According to the Survey there does not appear to be significant divergences from the text of the Directive in the implementation of the Directive by Member States. However, FEE draws attention to potential conflicts of the Directive provisions with:
* domestic thin capitalisation rules;
* the Parent-Subsidiary Directive;
* the European Court of Justice case-law;
* the OECD Model Convention on income and capital taxes.
In particular, in case of re-characterisation of interests as dividends according to domestic anti-avoidance provisions, FEE warns that double taxation could still occur if the Member State of the payer, characterising the payment as dividend, does not allow deduction of interests paid, while the Member State of the beneficial owner still taxes the amount received as interest, as it does not automatically recognise thin capitalisation rules of the Member State of the payer.
FEE Vice-President Stefano Marchese highlights: "to avoid double taxation, the classification of a payment of interests as dividends in the Member State of the payee should be automatically accepted as such in the Member State where payments are received".
FEE also recommends that the interpretation of Article 5 of the Directive is consistent with ECJ case law.

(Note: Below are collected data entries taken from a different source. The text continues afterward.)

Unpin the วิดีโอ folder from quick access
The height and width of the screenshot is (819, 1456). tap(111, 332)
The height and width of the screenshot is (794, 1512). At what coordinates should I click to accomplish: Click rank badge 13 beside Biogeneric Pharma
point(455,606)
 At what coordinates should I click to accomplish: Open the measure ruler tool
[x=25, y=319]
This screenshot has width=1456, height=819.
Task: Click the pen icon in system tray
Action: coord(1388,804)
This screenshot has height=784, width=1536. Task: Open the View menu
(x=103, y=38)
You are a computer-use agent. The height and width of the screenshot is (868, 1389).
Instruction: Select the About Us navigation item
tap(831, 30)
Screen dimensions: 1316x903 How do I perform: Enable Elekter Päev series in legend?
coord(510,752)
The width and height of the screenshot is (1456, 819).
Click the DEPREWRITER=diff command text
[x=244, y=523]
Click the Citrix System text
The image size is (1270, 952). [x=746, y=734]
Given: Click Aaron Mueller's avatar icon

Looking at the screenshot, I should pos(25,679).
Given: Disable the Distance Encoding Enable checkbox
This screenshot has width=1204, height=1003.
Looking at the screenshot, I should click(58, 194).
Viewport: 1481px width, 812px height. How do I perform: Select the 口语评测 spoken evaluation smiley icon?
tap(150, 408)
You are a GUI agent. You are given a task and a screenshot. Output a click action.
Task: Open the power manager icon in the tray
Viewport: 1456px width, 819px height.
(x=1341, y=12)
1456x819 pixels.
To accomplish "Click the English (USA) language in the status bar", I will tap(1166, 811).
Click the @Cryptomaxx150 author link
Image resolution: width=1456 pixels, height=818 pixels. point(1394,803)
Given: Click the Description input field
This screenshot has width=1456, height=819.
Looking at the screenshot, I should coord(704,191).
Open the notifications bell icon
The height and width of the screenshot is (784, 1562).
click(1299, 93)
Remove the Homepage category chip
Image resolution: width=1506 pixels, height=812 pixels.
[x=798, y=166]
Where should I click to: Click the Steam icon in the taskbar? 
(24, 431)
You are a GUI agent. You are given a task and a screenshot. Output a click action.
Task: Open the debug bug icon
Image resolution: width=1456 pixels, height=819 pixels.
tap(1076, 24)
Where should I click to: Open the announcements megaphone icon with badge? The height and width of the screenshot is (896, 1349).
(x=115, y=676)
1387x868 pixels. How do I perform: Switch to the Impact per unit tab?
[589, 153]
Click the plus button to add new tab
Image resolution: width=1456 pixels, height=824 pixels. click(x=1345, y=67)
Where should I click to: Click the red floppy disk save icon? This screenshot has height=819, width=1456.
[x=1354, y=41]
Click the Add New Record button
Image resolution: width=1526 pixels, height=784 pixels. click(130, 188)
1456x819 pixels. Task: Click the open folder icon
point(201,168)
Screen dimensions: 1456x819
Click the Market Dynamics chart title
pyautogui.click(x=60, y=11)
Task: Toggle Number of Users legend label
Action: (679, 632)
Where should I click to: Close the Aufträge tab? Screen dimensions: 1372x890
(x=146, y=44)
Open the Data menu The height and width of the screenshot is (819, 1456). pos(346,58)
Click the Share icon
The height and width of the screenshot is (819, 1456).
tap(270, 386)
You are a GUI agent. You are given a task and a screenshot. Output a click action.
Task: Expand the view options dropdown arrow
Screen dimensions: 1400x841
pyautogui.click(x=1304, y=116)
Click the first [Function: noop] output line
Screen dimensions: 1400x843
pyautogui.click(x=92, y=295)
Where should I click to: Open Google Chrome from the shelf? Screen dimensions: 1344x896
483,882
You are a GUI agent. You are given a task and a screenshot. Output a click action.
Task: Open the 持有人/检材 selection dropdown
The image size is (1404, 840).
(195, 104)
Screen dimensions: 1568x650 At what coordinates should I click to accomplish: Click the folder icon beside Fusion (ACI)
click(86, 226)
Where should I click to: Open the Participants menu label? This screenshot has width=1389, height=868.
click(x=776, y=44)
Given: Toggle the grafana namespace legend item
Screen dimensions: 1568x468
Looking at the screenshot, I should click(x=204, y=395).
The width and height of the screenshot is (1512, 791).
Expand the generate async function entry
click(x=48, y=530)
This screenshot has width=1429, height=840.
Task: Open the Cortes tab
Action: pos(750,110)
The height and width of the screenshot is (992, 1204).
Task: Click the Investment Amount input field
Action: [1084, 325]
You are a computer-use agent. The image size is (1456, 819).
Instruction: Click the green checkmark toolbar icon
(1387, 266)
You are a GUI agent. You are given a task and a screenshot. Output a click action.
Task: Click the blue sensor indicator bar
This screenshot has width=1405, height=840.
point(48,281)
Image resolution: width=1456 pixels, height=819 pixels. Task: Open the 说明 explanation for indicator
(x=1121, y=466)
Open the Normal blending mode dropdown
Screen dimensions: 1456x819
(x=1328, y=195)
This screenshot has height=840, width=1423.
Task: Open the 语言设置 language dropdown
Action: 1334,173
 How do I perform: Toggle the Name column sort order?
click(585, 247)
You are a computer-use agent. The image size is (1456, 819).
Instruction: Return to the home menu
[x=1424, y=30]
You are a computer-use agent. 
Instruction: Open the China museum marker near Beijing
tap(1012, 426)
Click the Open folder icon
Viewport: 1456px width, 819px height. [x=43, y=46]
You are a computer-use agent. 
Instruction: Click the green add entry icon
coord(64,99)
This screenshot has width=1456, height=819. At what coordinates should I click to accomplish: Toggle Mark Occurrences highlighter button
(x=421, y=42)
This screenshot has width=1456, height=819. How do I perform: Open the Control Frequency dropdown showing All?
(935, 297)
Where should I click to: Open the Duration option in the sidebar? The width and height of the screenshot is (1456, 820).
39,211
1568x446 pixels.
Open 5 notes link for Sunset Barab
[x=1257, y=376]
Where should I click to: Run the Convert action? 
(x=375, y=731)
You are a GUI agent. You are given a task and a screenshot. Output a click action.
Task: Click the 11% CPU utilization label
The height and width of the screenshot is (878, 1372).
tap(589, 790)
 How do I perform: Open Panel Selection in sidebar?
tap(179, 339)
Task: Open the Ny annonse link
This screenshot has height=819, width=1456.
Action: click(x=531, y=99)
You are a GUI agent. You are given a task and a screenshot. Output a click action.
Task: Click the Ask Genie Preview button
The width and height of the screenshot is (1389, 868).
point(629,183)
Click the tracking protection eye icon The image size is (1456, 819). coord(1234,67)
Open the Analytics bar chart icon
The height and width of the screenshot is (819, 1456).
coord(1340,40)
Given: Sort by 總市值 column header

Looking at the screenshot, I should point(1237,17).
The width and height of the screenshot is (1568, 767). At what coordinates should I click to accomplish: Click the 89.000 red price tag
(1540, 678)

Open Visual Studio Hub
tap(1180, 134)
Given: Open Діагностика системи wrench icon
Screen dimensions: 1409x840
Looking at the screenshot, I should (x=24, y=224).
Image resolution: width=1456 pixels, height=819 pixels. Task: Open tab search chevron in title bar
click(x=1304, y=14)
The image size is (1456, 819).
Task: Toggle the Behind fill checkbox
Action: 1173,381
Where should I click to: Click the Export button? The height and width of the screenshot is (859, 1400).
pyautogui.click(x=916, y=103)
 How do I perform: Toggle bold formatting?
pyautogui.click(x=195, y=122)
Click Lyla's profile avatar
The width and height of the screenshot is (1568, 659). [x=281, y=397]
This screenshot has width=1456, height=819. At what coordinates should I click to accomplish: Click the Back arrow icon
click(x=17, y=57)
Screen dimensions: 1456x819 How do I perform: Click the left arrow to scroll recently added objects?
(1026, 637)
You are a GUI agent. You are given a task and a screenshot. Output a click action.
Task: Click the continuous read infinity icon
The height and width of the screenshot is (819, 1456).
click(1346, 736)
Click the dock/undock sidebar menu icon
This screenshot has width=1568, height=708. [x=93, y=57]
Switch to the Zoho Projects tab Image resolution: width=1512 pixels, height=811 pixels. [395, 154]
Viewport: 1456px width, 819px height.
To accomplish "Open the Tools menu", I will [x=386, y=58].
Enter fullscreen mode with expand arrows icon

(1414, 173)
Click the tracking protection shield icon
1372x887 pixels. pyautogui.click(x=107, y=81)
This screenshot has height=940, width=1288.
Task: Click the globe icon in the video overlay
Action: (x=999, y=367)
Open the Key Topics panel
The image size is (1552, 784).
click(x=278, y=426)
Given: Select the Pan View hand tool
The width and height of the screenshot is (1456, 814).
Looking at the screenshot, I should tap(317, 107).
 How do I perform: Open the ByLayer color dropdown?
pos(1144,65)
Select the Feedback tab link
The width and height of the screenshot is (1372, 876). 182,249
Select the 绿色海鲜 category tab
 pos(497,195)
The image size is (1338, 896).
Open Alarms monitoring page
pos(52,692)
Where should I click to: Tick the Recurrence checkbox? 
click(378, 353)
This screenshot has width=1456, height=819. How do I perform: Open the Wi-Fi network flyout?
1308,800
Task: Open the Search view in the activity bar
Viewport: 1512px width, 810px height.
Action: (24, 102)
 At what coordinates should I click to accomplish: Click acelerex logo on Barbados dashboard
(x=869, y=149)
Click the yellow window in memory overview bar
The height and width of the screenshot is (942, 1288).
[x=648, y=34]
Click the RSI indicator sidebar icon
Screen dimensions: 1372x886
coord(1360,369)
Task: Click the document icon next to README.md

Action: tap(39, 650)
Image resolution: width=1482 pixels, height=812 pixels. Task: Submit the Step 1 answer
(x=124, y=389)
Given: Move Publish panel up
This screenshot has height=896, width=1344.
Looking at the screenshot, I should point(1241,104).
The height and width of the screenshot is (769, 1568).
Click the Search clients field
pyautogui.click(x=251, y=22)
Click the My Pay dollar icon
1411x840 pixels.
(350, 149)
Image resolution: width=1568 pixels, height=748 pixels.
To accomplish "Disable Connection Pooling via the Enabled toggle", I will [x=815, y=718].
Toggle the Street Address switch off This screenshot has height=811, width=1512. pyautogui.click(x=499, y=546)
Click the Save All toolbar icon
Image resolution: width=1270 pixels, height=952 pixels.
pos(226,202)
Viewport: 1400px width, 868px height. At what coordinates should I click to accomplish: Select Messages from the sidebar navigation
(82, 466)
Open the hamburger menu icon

According to the Directive, Member States can refuse to apply the benefits granted by it in the case of transactions for the sole attainment of a purely fiscal advantage with no valid commercial reasons. However, there should not be an automatic exclusion of certain transactions from the tax advantages provided for by the Directive without ascertaining whether or not there actually is tax evasion or avoidance.
A specialist of the European Court of Justice case law, Mr. Marchese notes that "it does not yet provide a clear picture of abusive anti-avoidance provisions". FEE therefore calls the European Commission to provide Guidelines, perhaps in the form of a Recommendation, on a European definition of abusive anti- avoidance provisions.
FEE President, Jacques Potdevin concludes: "more work needs to be done to reduce tax barriers to the Internal Market, if we want European SMEs to take full advantage of our 490 million consumers market".